The Twitter guys don't seem to know what the problem is. Some Twitter fans have become angry and organised a Twit-Out, a 24 hr boycott of Twitter. The danger for Twitter is if you start using another service, you'll stick with it. There's nothing really in the design of Twitter over Jaiku, Friendfeed, Pownce, etc that makes me use it - it's just that it's where my network is, and I can't migrate without them. But if they started to go, the infamous tipping point might be reached very quickly. The only warning I would add is that if we all migrate to another service, then that will likely have problems too. I'm not techie enough to know what Twitter's problems are (hell, if they don't know, why should I), but I'm guessing it relates to scale. They've become a success-disaster. It's likely the same fate would befall the next micro-blogging service we all jumped too - then we'd go back to Twitter which would now seem reliable.
All this might be grist for the 'stick with institutional services' mill, apart from the fact that there isn't an institutional Twitter and if there was it'd only connect me to people in my institution. Those boundaries have gone, and we need to find tools that support this. It might also be grist for the 'web 2.0 free business model has burst' mill. There may be something in this - like many people (including one suspects Twitter themselves), I find the business model of Twitter a mystery. Except I don't think these problems are related to money or capacity, ie throwing more money at it wouldn't solve it. They seem to be arising from the complexity of the number of posts and how these are handled.

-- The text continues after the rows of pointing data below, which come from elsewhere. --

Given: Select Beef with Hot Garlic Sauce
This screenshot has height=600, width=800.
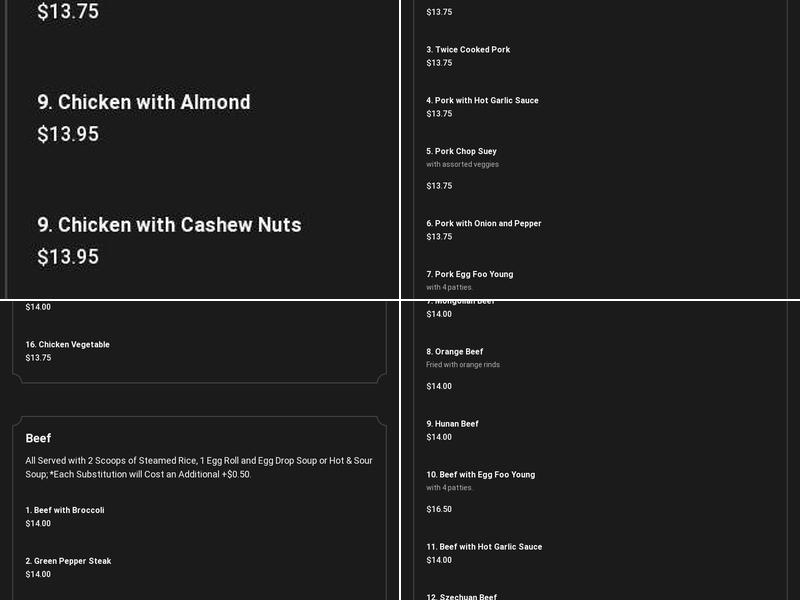Looking at the screenshot, I should (484, 546).
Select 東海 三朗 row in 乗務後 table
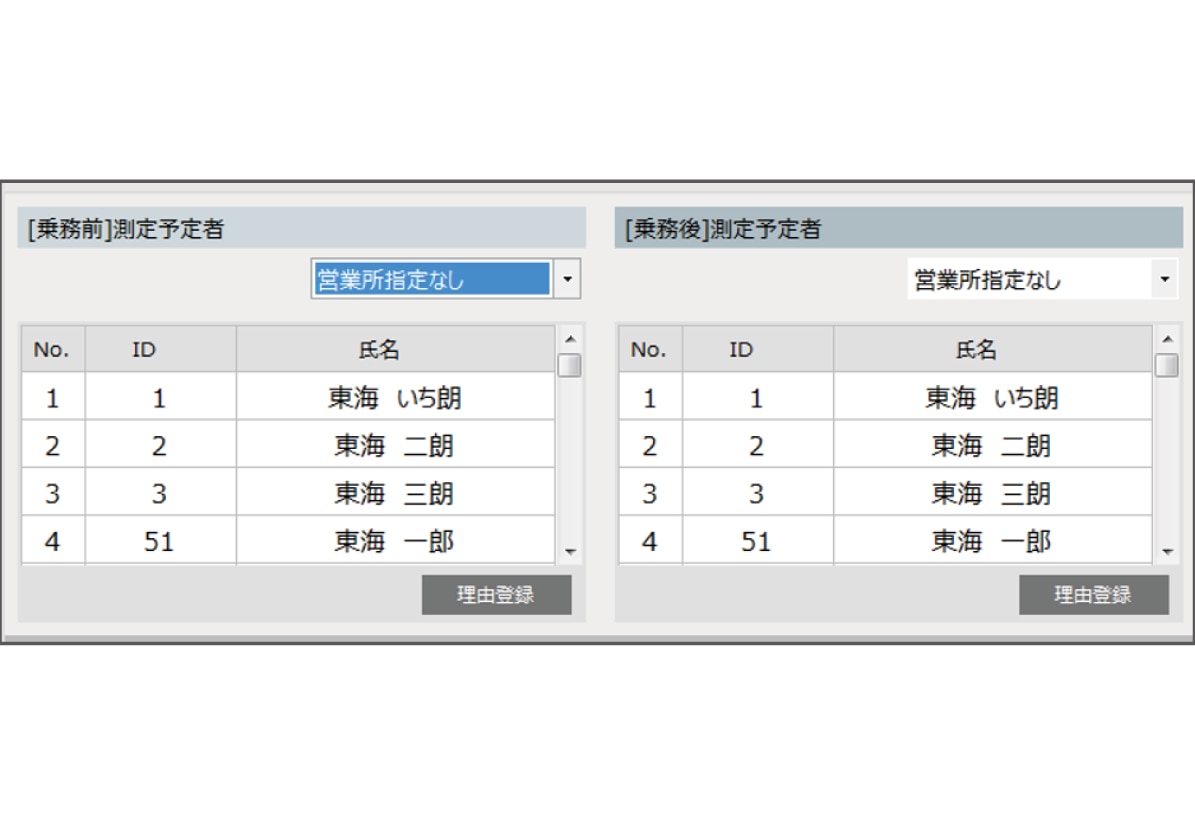This screenshot has width=1195, height=825. coord(886,492)
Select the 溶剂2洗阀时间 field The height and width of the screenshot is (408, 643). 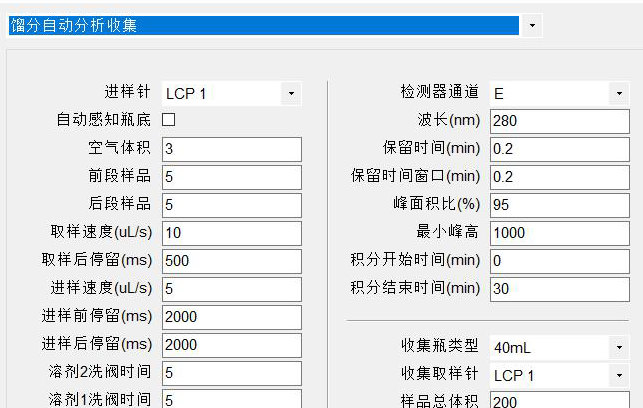click(230, 373)
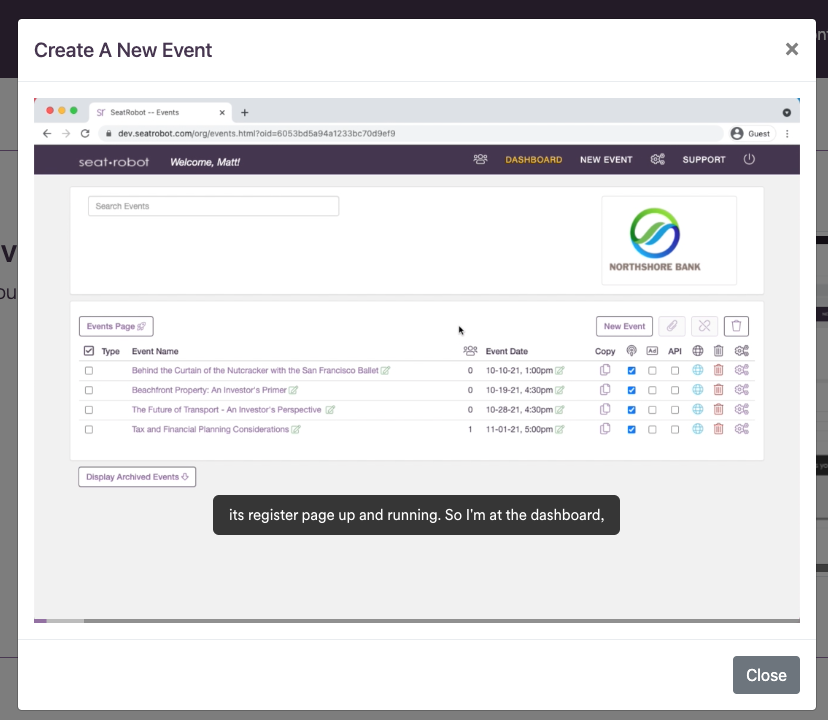Click the paperclip icon beside New Event

[672, 326]
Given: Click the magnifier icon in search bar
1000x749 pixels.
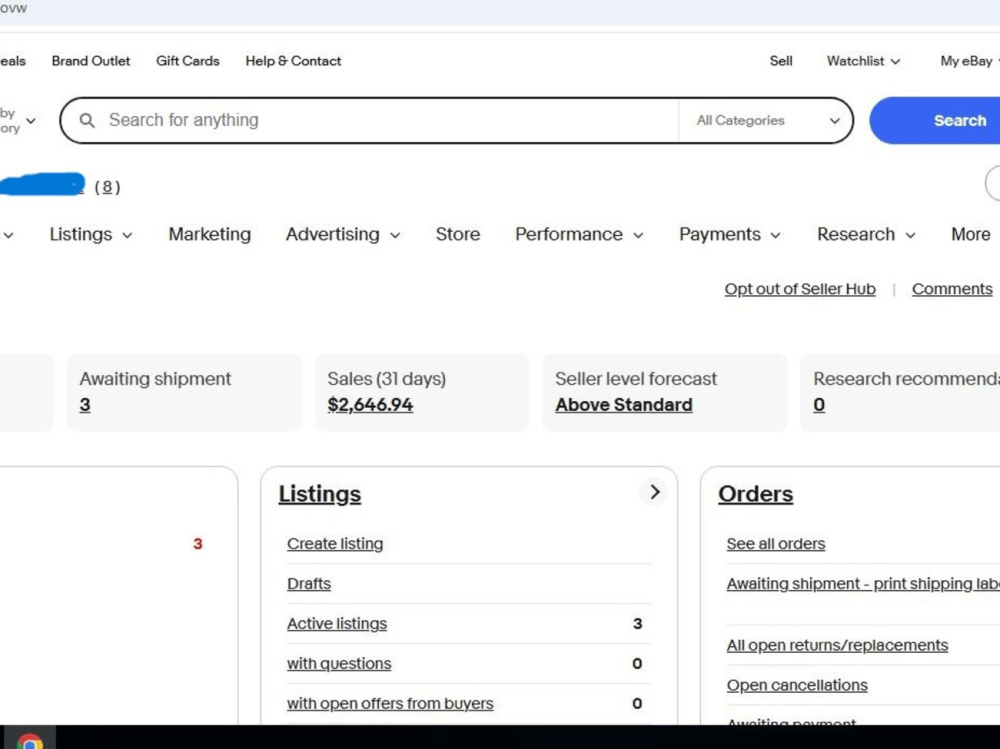Looking at the screenshot, I should (x=87, y=121).
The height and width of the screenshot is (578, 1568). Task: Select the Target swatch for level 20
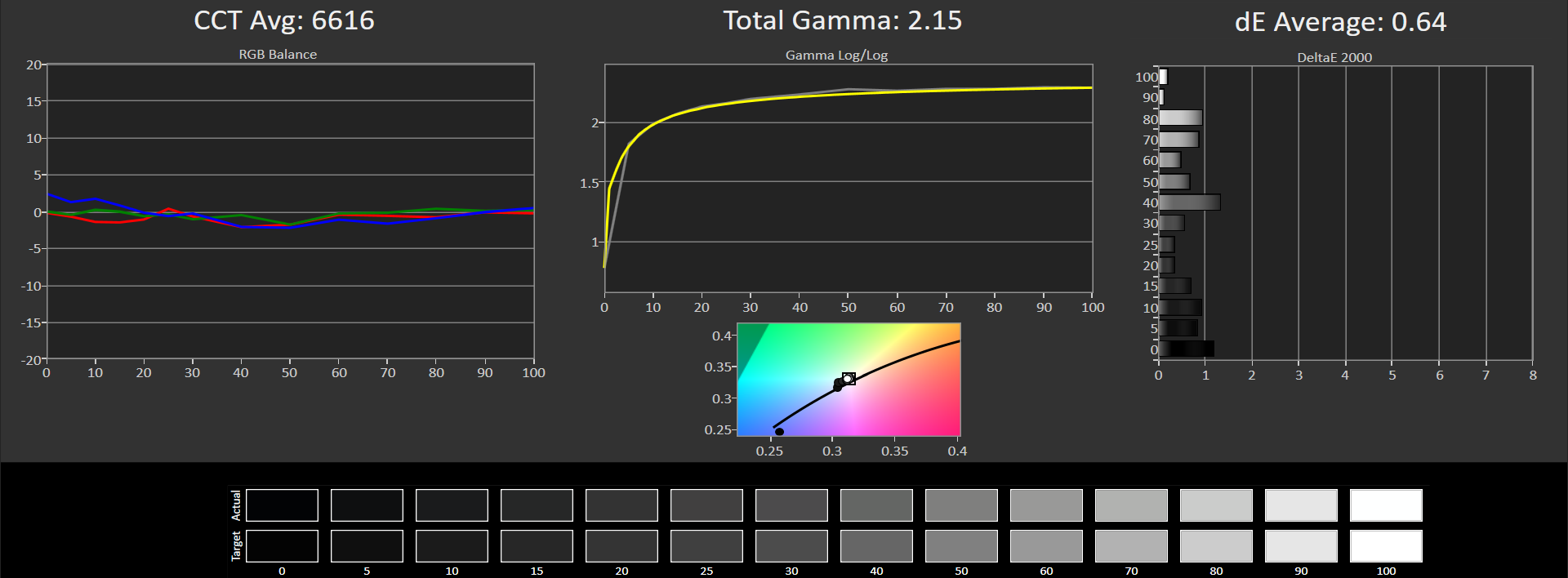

Maybe the solution will require more money, but my feeling is that it hasn't arisen because they lacked investment, ie it could have easily happened to a company with paying customers if they had this type of traffic.
So we'll have to wait and see. What's certain is that this won't be the first of these type of problems for web 2.0 services. This is still relatively new ground in terms of technology and more importantly, user behaviour. And with scale comes unforeseen complexity. And that's the fun of it - we get to see the new paradigms being created.